# TASK INSTRUCTIONS
The required output is every line from the beginning of the entries below through the line that includes "Raphael Kruwinnus (492, 914)", copied exactly.

# MATERIAL FOR THIS TASK

'''

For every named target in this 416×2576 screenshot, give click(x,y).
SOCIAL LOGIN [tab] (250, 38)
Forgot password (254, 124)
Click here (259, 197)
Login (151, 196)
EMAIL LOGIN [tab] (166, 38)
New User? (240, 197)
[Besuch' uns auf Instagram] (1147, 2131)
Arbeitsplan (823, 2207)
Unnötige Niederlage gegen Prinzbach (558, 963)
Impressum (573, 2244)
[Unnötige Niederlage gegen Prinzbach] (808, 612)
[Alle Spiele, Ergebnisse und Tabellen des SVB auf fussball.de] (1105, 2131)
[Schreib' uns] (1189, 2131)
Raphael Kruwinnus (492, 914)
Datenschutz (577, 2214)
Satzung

'''

# FINISHED TASK
For every named target in this 416×2576 screenshot, give click(x,y).
SOCIAL LOGIN [tab] (250, 38)
Forgot password (254, 124)
Click here (259, 197)
Login (151, 196)
EMAIL LOGIN [tab] (166, 38)
New User? (240, 197)
[Besuch' uns auf Instagram] (1147, 2131)
Arbeitsplan (823, 2207)
Unnötige Niederlage gegen Prinzbach (558, 963)
Impressum (573, 2244)
[Unnötige Niederlage gegen Prinzbach] (808, 612)
[Alle Spiele, Ergebnisse und Tabellen des SVB auf fussball.de] (1105, 2131)
[Schreib' uns] (1189, 2131)
Raphael Kruwinnus (492, 914)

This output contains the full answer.